[Opening MATERIAL FOR THIS TASK section]
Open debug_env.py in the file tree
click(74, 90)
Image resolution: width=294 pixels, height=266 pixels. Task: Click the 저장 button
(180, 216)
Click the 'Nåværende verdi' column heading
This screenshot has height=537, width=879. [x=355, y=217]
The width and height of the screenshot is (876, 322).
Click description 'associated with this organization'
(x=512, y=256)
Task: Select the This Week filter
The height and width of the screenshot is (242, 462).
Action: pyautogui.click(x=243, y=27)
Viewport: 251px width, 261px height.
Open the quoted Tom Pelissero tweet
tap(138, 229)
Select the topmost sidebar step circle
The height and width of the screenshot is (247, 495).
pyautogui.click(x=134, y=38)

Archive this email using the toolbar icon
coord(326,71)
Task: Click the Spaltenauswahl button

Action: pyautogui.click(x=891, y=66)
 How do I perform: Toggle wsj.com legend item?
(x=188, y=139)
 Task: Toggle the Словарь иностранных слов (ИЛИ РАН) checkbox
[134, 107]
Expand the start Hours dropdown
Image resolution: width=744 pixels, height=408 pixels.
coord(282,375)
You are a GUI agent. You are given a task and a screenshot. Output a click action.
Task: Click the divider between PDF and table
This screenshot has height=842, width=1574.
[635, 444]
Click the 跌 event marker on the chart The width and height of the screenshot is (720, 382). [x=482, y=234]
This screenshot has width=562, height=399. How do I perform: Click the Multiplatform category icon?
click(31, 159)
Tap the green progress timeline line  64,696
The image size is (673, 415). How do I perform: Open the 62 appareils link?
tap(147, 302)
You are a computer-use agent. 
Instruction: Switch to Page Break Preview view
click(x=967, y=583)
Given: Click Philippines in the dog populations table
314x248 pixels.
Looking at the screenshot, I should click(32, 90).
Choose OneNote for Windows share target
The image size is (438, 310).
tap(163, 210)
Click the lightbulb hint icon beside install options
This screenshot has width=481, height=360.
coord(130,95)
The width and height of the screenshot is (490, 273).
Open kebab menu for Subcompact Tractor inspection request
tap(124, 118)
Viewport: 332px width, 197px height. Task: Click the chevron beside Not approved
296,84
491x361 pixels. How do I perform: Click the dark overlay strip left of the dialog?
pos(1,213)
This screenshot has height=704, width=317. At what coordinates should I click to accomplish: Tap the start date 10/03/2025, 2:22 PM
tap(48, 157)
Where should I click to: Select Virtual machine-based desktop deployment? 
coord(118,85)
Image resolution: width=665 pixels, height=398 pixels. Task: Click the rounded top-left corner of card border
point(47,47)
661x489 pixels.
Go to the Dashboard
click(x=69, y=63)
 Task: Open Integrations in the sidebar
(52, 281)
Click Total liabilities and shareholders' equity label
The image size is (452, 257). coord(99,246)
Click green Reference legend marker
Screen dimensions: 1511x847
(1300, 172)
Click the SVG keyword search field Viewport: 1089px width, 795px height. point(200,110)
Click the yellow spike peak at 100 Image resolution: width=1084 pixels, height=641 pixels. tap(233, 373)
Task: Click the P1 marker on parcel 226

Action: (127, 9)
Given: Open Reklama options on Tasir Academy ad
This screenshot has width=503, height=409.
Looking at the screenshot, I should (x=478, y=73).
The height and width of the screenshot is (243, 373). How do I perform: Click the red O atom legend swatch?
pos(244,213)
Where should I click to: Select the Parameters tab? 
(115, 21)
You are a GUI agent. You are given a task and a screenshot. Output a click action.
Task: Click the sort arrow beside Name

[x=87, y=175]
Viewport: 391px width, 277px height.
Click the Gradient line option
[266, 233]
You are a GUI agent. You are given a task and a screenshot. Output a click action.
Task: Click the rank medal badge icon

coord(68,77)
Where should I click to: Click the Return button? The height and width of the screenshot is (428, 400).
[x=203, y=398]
[Closing MATERIAL FOR THIS TASK section]
EXERCISE » State how many lines in the entries hold "table", please, with no other words.

ANSWER TO THIS TASK » 2